See? You get ALL THIS for less than the price of most other movies. Nothing in the movie is related to anything else that happens in the movie, and nothing makes any sense, but I COULDN'T STOP WATCHING. Sometimes just knowing that a movie like this exists makes you glad to be alive.

Sunday, July 10, 2011

Invaders From Mars (1953)

Watched this back-to-back with Invasion of the Saucer-Men for a night of invading saucer-men. This one is totally serious, and pretty creepy. A kid named David sees a saucer sink into a sand pit behind his house, and everyone who goes to check on it comes back...different. They get sucked into the sand pit and have brain-control devices implanted in their heads! Holy crap. So he's got the problem of everyone who believes him getting controlled by the Martians, plus having to convince people who *don't* believe him in the first place. Wikipedia says that this film is unique in telling the story from the point of view of a kid in an adult world heading into crisis. Man, I can identify with *that*. The film is amazing-looking. It totally takes advantage of whatever budget it had, and it turns out really bizarre and otherworldly. Even the "regular" scenes on everyday Earth are weird. Which makes sense when you find out the final twist, which I'm not going to spoil. You need to see this. Dad tells me to avoid the remake from '86. I don't see how they could make this any better, even with better effects, so I might just follow his lead on that one.
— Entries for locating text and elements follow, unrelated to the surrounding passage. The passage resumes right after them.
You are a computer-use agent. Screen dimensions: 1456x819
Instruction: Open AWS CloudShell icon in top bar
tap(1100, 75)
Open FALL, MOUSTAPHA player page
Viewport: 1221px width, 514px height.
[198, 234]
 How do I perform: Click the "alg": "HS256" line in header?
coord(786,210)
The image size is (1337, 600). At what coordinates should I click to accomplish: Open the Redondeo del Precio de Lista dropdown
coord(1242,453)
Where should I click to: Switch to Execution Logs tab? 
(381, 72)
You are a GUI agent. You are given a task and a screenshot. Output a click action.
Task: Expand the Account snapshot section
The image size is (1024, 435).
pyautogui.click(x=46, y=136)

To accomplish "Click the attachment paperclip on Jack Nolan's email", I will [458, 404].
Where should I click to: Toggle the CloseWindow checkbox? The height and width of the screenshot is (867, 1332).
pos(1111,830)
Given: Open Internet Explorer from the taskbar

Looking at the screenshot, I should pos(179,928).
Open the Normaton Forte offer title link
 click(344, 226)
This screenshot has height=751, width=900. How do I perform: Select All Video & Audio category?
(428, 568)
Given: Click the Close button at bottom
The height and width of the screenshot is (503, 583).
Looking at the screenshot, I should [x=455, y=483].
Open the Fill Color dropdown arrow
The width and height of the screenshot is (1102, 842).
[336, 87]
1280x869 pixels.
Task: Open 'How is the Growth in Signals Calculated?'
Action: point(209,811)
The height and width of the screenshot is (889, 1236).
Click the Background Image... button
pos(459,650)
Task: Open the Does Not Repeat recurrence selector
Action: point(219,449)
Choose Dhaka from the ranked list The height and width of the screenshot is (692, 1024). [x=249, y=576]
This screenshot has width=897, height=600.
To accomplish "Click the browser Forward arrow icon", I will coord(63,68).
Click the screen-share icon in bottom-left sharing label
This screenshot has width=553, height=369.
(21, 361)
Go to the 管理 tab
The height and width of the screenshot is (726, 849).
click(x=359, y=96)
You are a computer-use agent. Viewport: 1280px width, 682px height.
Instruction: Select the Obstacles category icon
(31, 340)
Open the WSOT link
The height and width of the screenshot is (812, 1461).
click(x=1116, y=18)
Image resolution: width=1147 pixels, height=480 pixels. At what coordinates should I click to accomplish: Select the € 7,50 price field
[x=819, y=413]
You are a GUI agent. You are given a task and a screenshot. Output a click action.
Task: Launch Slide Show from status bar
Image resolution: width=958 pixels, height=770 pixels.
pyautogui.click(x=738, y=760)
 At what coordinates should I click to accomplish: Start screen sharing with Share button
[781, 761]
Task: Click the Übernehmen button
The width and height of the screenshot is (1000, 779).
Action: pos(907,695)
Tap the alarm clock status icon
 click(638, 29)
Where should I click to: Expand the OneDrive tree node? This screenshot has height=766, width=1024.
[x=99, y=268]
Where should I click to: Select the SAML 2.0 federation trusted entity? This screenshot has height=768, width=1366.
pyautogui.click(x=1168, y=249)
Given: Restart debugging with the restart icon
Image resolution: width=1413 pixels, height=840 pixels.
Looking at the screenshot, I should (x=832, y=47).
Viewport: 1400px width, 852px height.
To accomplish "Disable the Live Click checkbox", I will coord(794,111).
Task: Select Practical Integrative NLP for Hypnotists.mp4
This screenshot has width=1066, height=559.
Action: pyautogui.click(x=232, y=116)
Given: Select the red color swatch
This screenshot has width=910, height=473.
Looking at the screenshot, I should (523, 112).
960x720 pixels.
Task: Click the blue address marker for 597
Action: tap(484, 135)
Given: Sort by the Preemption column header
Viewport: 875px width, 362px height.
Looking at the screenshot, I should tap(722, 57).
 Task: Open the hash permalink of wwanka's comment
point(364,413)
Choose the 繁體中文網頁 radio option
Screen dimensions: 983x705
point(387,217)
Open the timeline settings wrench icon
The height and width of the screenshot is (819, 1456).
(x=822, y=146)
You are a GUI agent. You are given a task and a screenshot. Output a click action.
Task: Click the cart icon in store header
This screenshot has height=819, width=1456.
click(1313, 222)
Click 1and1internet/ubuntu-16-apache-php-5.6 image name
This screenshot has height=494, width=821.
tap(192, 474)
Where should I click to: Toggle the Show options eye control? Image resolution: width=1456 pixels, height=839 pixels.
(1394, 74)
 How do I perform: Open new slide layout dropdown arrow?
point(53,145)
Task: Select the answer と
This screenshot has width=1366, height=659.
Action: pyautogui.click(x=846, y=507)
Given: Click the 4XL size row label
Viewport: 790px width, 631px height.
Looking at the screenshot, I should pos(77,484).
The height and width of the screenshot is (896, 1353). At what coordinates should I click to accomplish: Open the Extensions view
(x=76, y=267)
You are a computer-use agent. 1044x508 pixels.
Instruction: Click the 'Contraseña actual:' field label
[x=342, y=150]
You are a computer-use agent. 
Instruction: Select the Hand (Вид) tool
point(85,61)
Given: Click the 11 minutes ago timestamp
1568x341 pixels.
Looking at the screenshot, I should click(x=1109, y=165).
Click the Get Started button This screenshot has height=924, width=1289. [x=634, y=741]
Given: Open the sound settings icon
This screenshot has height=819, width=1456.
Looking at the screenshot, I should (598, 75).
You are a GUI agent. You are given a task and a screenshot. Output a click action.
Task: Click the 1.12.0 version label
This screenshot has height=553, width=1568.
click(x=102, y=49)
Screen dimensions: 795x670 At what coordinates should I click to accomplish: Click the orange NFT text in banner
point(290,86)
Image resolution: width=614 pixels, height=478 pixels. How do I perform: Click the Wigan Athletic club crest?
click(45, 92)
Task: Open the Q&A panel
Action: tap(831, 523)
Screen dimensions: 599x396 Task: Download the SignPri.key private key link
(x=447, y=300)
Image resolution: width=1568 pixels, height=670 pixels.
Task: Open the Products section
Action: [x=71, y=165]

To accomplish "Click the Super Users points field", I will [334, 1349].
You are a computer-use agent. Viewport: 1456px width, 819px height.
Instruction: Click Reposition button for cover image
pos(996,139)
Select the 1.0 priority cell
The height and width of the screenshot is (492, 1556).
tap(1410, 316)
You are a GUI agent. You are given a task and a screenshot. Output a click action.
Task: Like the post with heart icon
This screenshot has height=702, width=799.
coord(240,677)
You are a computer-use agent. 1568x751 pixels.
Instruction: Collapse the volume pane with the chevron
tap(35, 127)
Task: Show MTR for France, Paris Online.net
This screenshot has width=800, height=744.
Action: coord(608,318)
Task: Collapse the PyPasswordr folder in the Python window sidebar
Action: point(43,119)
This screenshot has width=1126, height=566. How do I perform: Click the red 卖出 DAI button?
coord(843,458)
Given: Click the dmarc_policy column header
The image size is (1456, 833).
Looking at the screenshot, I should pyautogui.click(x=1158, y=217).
Invasion of the Saucer-Men (1957)

Wow. Picked this up at a local comics convention that Dad and Cady took me and Jack to. I'd seen the little alien guys in this in pictures and posters and stuff, but had never seen the movie itself. This thing is nuts! These little aliens are invading and kill people by injecting alcohol into their bodies with these needles in their fingers. It winds up you can defeat the aliens by shining bright lights on 'em. There's a disembodied alien hand with an eye wandering around for good measure, too. It's obviously not taking itself very seriously, which is good, because there's no reason for it to. It has one of those great 1950s "The End...Or Is It???" endings. SO much fun. Me and dad laughed like idiots the whole time.